Saturn 3 – Stanley Donen
Saturn 3. 1980.Origine : Royaume Uni |
Alors qu’il a raté les tests mentaux qui lui auraient permis de partir en mission, Benson tue le Capitaine James et se substitue à lui pour rejoindre Saturn 3, une station expérimentale en recherches alimentaires. Sur place, il est accueilli par Adam et Alex, deux scientifiques qui travaillent sur place depuis 3 ans. Passablement désagréable, Benson se pose en homme providentiel. Alors que le travail fourni sur Saturn 3 tarde à porter ses fruits, il présente aux deux scientifiques la solution miracle qui devrait tout résoudre, le robot dernier cri Hector. Or, connecté à l’esprit dérangé de Benson, Hector ne tarde pas à montrer de sérieux signes de dysfonctionnements. Pis, il acquiert bientôt sa propre conscience et décide de gérer la station à sa manière.

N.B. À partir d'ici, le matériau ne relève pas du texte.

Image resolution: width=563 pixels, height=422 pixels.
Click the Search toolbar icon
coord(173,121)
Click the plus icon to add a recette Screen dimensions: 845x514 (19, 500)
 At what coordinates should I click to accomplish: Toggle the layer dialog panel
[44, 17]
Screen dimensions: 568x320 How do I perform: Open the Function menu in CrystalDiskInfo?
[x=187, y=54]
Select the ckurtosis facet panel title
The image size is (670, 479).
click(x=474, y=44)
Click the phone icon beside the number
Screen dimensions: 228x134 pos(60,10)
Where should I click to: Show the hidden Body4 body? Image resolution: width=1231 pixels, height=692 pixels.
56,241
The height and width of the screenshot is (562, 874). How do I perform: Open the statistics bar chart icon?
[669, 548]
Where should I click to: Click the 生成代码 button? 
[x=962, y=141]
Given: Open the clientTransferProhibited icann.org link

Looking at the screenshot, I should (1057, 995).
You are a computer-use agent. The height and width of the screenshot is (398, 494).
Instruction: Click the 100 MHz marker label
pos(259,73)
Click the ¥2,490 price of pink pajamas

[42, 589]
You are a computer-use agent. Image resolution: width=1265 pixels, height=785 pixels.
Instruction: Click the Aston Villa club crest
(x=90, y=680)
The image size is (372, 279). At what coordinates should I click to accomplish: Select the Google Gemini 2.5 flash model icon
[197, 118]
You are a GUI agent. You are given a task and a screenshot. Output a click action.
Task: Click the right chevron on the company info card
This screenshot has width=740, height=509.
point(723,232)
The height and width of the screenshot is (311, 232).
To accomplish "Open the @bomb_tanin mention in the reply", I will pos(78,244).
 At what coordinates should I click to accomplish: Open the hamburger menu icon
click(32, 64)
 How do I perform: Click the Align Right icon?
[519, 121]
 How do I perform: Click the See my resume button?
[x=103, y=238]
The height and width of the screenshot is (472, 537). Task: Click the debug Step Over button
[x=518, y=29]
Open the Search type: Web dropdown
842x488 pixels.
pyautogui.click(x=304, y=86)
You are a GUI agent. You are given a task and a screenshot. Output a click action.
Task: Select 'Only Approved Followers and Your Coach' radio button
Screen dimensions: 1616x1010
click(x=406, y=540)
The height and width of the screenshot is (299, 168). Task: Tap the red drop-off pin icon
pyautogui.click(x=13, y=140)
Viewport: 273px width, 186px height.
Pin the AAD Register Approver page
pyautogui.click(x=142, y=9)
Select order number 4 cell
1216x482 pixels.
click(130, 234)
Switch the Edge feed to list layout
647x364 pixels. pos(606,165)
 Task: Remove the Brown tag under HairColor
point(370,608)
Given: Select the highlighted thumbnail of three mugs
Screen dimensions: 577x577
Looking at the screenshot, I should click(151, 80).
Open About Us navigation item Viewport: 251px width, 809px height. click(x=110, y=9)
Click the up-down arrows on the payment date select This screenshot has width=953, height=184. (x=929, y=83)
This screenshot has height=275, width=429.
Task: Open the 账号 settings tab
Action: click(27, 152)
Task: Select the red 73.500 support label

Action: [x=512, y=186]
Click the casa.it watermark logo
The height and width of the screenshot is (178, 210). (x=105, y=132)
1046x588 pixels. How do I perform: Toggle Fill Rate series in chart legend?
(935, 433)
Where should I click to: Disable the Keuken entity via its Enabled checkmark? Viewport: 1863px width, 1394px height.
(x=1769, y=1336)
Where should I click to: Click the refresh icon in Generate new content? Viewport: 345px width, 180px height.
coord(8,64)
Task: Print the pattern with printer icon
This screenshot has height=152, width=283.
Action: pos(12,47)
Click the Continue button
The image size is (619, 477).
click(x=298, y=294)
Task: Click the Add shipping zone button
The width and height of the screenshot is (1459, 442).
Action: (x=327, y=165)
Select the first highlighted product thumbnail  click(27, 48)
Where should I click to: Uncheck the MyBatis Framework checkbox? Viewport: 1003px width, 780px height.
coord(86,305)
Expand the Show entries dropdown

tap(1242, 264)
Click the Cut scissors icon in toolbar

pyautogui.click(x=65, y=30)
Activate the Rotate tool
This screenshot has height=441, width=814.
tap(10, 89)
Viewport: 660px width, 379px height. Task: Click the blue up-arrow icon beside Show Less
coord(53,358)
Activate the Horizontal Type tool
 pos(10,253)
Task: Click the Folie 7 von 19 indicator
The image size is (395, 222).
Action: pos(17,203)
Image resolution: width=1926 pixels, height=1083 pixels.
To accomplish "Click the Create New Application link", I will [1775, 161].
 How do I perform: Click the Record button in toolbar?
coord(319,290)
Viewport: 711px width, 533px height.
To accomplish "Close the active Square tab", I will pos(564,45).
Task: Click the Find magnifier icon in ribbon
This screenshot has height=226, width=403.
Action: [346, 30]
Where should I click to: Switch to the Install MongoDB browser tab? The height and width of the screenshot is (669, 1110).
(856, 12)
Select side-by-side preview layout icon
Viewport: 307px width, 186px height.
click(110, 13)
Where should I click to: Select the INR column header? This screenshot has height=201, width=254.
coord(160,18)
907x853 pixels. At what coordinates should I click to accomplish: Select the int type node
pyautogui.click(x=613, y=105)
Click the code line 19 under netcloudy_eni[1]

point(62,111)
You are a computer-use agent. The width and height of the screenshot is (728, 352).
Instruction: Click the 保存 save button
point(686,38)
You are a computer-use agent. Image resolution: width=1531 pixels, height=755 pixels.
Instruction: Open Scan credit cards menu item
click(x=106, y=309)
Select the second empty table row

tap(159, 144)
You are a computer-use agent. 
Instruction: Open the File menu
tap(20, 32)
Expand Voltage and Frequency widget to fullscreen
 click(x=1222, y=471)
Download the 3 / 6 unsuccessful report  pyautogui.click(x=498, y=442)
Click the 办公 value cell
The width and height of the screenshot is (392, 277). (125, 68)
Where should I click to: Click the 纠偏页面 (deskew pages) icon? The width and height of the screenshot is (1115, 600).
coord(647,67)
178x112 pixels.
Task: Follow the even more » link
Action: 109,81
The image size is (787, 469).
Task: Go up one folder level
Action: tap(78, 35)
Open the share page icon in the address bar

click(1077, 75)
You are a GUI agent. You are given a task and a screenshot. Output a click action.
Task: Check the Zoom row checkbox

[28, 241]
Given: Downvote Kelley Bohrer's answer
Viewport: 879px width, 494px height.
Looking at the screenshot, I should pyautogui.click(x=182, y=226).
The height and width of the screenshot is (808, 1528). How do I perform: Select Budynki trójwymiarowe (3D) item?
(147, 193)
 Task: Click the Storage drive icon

Voir le nom de Stanley Donen, plus connu pour ses comédies musicales (Chantons sous la pluie en collaboration avec Gene Kelly) ou ses fantaisies policières (Charade), rattaché à un film de space opera en dit long sur l’incroyable engouement né de l’improbable succès de La Guerre des étoiles. Depuis cette date, les films de science-fiction se déroulant dans l’espace se succèdent à un rythme soutenu alors qu’ils avaient été si peu nombreux suite à la sortie de 2001, l’odyssée de l’espace (Silent Running, Dark Star), peut-être trop intimidant par sa portée métaphysique et sa beauté plastique. Rien de tel avec le film de George Lucas qui au contraire désinhibe les studios au point qu’ils confient certains de leurs projets à des réalisateurs débutants. Responsable de la production artistique sur Orange mécanique, La Guerre des étoiles ou encore Superman, John Barry se voit donc offrir l’opportunité de réaliser son premier film. Or des différends artistiques, selon la formule consacrée, conduisent à son limogeage au profit de Stanley Donen, jusque là simple producteur, et qui récupère le bébé au pied levé. De son côté, John Barry n’a guère le temps de ruminer sa frustration puisqu’il intègre presque dans la foulée le tournage de L’Empire contre-attaque en qualité d’assistant réalisateur. Une aubaine dont il ne profitera pas pleinement, emporté en cours de tournage par une méningite le 1er juin 1979. Saturn 3 ne lui est pas dédié et il paraît difficile, encore aujourd’hui, de savoir ce que le produit fini contient de son apport.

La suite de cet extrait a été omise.